Tutorial: Lorenz63

Problem Description

As a first tutorial we will use the Lorenz (1963) model for atmospheric convection. The model contains three states governed by a set of three coupled differential equations. The governing ODEs are:

\[ \begin{align}\begin{aligned}\frac{dx}{dt} = \sigma (y - x)\\\frac{dy}{dt} = \rho x - y -xz\\\frac{dz}{dt} = xy - \beta z\end{aligned}\end{align} \]

where \(\sigma, \rho, \beta\) are parameters. These are three coupled ordinary differential equations.

The three states are:

  • x - proportional to convection.

  • y - proportional to temperature differences.

  • z - proportional to the vertical temperature variation from linearity.

The exact formulation is not important in this tutorial, but we will assume we can measure some of these states experimentally. An example trajectory for a Lorenz system in state-space is shown below.

_images/Lorenz63.png

We will assume that the Lorenz equations are the true governing equations for the system (i.e. there are no model-form uncertainty or simplifying assumptions). We could then easily create a computational model, specify initial conditions and parameter values, and integrate forward in time. However the Lorenz system is chaotic, and even small discrepancies in these values will eventually lead to completely diverged solutions. The figure below is an example where the black line has initial conditions (\(x_0=-8.0\), \(y_0=-9.0\), \(z_0=28.0\)) and the cyan line has (\(x_0=-8.1\), \(y_0=-9.0\), \(z_0=28.0\)). After less than a minute these two particles are in completely different locations in the state-space.

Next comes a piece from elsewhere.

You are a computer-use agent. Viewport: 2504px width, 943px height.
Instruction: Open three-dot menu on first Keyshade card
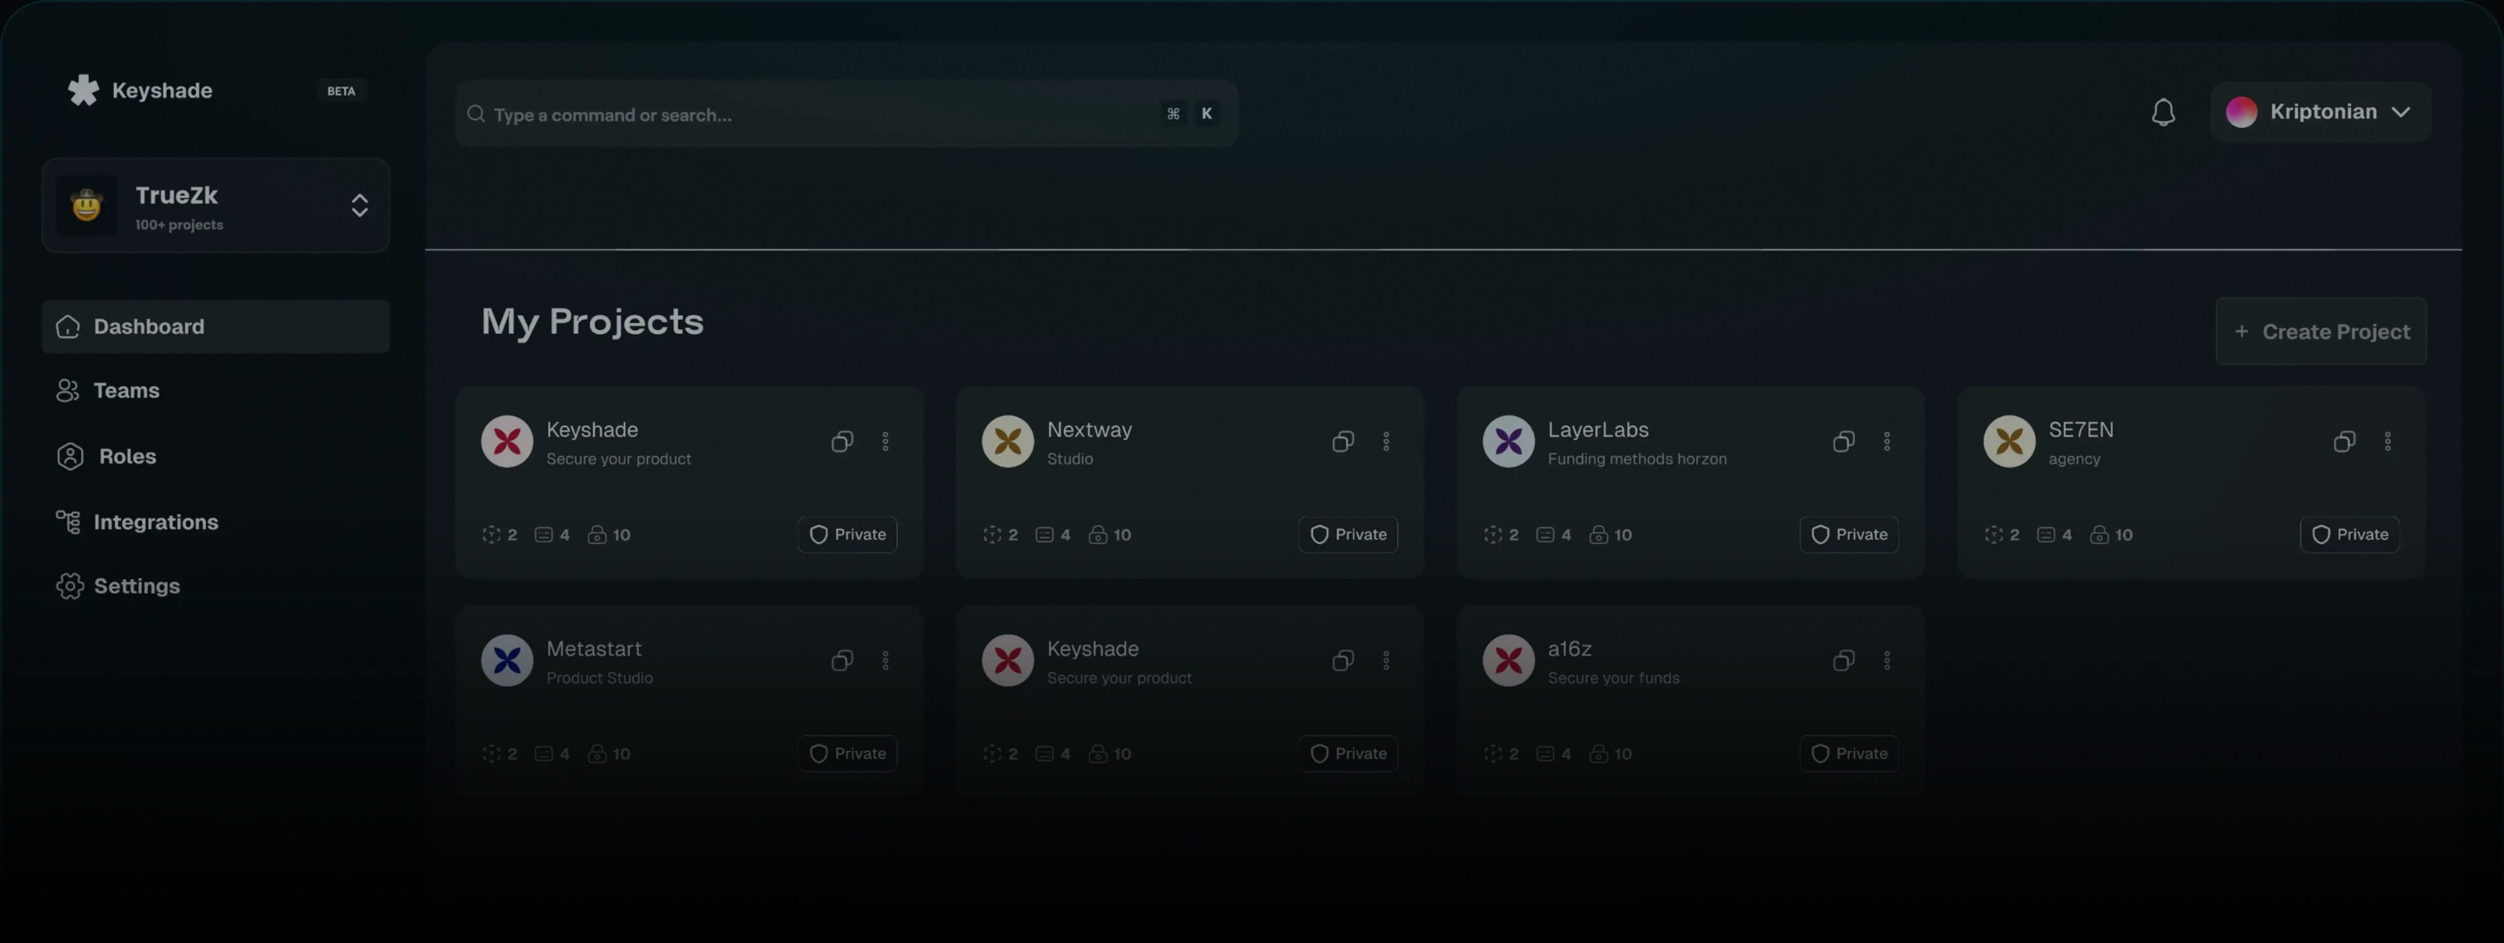click(886, 441)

_images/lorenz_compare_initial_conditions.png

Note

In real applications you will probably not have the exact model (nor a chaotic one). Rather, the discrepancy between the truth and the model will be due in large part to the inadequacy of the model. The uncertainties in the initial conditions and parameters still have an effect, but are not the sole reason as it is in this tutorial.

On the other hand we could do experimental measurements. However there are several potential downfalls. The measurements could be far between (low sampling frequency), have large uncertainty, or be incomplete (measure only a few states). Lets assume we do setup an experiment and we are able to measure the \(x\) and \(z\) states but not the \(y\) state. These measurements are taken at some specific sampling frequency and have a known level of inaccuracy. Additionally we have some estimate for the initial conditions and parameters.

Note

In this case the system has only 3 physical states. However, many realistic systems have much more states. For instance problems in continuous solid or fluid mechanics have infinite states (e.g. stress and strain at every point in a finite but continuous domain). In such cases measurements usually give you only a handful of states.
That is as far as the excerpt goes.